Isn't this technique an aspect of Russian Formalism? I think it's called "ostranenie" and means making the ordinary extraordinary. A little bell is ringing in my mind from way back in my ubdergrad experience.

Anonymous said...

Under- not uber- grad

Anonymous said...

Is it Glenn David Gold? I hear he has a new book. Matt Haig? Meg Wolitzer? Is this annoying and entirely missing the point of your post?

ed said...

John, I immediately thought of Roth's thorough digestion of the glove-making process in American Pastoral as a kind of ordinariness that becomes balletic. Glove making is pretty ordinary.

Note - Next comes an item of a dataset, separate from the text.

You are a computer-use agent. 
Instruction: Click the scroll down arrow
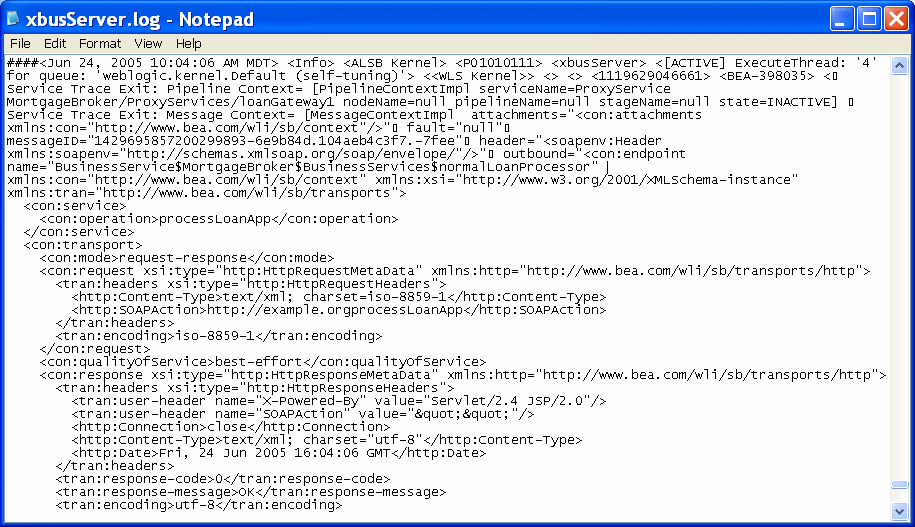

Or it once was ordinary. But that's not what you're talking about, I know, & agree with you. I see it in my high school students, the best ones in terms of composition and reading comprehension and eagerness to write stories--some suggestion comes through contemporary culture, not just lit, that reproducing ordinariness is the goal, that there's something subversive in it. I have a few students who came to writing by writing fan fiction (which is the worst thing in the universe, worse than black holes and ankle sprains), but I've noticed that their tendency is to take something wild (Buffy, Battlestar Galactica, often things sci-fi or fantasy--and the best thing in the world is a milkshake) as their source of characters and situations, and then make them do ordinary things. Same impulse, I think. It's a kind of self-torture, some defense against the imagination.

Anastasia said...

I wonder whether the authors in question actually intended to portray ordinary things in ordinary ways or instead simply made the mistake of believing their portrayals extraordinary.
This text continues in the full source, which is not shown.